(RECORDS):
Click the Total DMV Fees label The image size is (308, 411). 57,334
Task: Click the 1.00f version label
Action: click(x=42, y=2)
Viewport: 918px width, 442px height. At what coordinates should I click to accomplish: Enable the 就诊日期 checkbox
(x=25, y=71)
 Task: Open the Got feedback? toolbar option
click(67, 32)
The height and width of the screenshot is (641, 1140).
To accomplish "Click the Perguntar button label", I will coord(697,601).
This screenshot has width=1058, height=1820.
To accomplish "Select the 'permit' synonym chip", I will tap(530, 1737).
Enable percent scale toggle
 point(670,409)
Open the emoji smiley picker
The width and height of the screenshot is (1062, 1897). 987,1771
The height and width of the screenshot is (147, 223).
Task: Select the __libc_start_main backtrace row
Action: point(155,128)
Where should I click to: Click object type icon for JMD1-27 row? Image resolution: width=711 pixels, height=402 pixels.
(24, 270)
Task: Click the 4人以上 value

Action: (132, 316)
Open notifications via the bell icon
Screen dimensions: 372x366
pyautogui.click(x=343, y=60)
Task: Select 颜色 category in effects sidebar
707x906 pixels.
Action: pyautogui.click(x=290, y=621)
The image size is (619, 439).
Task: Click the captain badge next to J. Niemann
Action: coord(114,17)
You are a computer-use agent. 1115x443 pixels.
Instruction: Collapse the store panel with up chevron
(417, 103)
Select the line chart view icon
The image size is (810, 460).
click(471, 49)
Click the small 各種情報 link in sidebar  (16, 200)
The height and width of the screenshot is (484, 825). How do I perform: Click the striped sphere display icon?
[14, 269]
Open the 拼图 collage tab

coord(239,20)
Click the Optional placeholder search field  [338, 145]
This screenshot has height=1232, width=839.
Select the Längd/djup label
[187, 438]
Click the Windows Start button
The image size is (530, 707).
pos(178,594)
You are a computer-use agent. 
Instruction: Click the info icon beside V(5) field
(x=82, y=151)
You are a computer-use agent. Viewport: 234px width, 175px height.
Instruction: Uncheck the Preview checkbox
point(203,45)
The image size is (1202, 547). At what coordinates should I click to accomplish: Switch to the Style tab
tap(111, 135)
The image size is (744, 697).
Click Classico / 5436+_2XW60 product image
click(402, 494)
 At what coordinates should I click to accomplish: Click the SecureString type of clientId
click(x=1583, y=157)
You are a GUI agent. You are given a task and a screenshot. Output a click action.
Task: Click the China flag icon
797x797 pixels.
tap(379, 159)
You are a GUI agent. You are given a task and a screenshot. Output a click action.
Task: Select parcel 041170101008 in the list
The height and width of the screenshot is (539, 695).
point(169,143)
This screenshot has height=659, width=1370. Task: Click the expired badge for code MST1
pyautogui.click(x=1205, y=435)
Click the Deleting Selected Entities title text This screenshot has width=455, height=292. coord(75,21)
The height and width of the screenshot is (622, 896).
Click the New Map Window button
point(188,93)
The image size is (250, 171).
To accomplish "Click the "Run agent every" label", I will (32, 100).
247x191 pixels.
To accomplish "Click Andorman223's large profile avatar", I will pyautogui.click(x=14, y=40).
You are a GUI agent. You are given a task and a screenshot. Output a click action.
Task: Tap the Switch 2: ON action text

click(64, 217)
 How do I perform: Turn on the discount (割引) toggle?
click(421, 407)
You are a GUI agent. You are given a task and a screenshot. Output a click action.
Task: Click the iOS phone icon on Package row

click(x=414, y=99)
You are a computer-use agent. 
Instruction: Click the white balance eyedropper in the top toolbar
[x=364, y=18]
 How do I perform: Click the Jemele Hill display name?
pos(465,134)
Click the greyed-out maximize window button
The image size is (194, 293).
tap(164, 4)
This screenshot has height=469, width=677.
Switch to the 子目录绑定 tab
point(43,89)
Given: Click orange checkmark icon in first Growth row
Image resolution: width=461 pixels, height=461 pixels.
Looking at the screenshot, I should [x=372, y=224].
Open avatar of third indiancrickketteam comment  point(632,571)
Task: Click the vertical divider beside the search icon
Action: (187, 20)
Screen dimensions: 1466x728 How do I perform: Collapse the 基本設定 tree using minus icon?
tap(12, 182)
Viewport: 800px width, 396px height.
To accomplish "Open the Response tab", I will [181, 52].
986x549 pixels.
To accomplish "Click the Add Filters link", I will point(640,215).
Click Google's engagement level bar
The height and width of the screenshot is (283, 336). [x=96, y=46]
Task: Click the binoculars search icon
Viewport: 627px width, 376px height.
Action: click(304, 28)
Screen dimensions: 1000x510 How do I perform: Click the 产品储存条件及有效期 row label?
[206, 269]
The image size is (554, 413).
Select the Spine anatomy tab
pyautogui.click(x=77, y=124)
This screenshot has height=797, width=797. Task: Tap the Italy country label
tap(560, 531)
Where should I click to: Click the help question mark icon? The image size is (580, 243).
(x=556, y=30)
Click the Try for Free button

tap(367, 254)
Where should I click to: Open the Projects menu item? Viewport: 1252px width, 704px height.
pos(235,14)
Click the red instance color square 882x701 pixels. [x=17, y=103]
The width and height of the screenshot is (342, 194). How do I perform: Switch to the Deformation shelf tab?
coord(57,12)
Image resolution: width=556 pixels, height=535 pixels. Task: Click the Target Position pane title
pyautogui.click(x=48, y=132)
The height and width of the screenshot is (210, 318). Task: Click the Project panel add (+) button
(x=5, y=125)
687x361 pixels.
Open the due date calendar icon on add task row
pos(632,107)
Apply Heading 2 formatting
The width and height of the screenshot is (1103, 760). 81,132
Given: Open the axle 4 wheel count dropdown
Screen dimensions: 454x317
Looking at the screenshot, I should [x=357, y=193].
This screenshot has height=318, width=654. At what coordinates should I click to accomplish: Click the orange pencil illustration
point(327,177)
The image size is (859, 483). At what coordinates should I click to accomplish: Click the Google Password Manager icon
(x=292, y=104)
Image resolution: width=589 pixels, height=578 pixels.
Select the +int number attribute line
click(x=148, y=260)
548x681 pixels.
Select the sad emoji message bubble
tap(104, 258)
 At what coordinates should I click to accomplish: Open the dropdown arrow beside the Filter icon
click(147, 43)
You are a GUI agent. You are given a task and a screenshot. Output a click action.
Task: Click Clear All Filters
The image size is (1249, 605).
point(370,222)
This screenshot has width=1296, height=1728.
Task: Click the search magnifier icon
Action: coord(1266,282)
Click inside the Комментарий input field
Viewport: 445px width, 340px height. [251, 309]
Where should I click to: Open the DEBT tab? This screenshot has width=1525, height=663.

(EXERCISE GOAL): The required output is the exact run of lines from the beginning of the listing above to the line that contains "The height and width of the screenshot is (641, 1140).", inclusive of both.

(REPLY TO THE EXERCISE):
Click the Total DMV Fees label The image size is (308, 411). 57,334
Task: Click the 1.00f version label
Action: click(x=42, y=2)
Viewport: 918px width, 442px height. At what coordinates should I click to accomplish: Enable the 就诊日期 checkbox
(x=25, y=71)
 Task: Open the Got feedback? toolbar option
click(67, 32)
The height and width of the screenshot is (641, 1140).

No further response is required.